Der besondere Status der Orphan Drugs stellt das Gesundheitssystem vor finanzielle Herausforderungen, wie das Beispiel der spinalen Muskelatrophie (SMA) zeigt. Bei dieser Erkrankung kommt es genetisch bedingt zu einem fortschreitenden Verlust von Motoneuronen, also Nervenzellen, die die Muskulatur steuern. Dadurch nimmt die Muskelkraft immer mehr ab, zum Tod führt schließlich die Lähmung der Atemmuskulatur.
Bei der schwersten Unterform SMA1 sterben die betroffenen Kinder unbehandelt innerhalb der ersten zwei Lebensjahre. In den letzten 10 Jahren wurden drei neue Medikamente gegen SMA zugelassen, eines davon (Zolgensma®) ist eine Gentherapie, die ausschließlich für die schwerste Unterform SMA1 zugelassen ist.
Einmal mit dem Medikament behandelt, überleben die Kinder das Kleinkindalter und lernen selbständig zu sitzen, manche sogar zu stehen und zu laufen. Wird das Medikament eingesetzt, bevor die ersten Symptome auftreten (wenn die Krankheit also zum Beispiel durch ein Neugeborenen-Screening entdeckt wird), entwickeln sich die behandelten Kinder sogar ähnlich wie gesunde Kinder.
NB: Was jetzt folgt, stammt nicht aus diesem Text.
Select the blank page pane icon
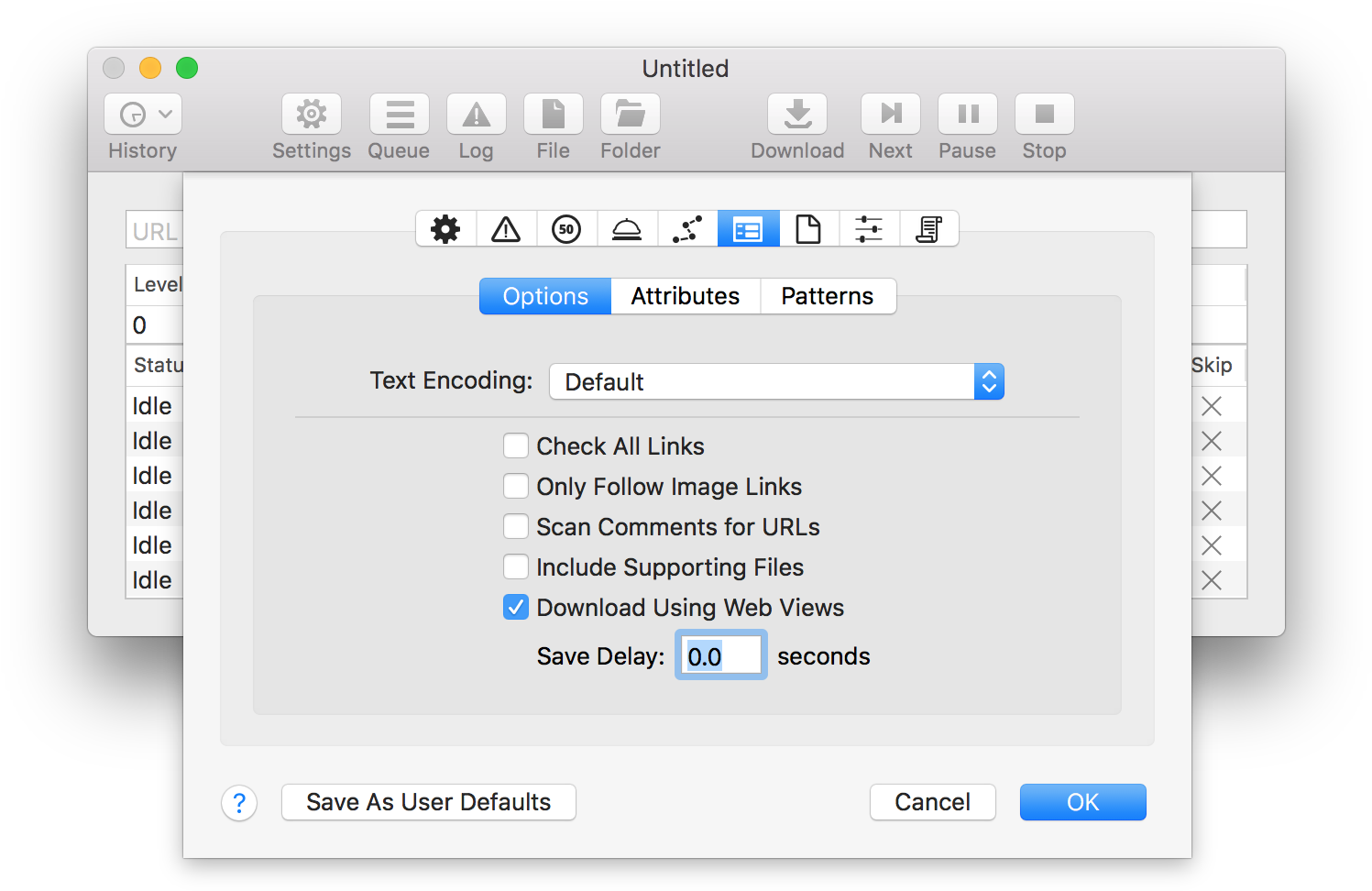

Die Kosten für die Spritze belaufen sich auf rund 2 Millionen Euro. Ein Preis, den man gerne zahlt, wenn man damit einem todgeweihten Kind ein annähernd normales Leben ermöglichen kann. Was aber, wenn es für immer mehr seltene Krankheiten wirksame Therapien zu einem ähnlichen Preis gibt? Es ist unwahrscheinlich, dass die Krankenkassen all diese Medikamente bezahlen können, selbst wenn die Sozialversicherungsbeiträge noch so hoch steigen.
Andererseits erscheint es ethisch kaum vertretbar, einem Betroffenen ein wirksames Medikament vorzuenthalten, wenn dadurch großes Leid verhindert werden kann. Der medizinische Fortschritt ermöglicht es, immer mehr seltene Krankheiten nicht nur besser zu diagnostizieren, sondern auch gezielt zu behandeln. Gleichzeitig stellt uns dieser medizinische Fortschritt vor eine große Herausforderung: Wie kann ein Gesundheitssystem langfristig bezahlbar bleiben, wenn hochspezialisierte Therapien Millionen kosten?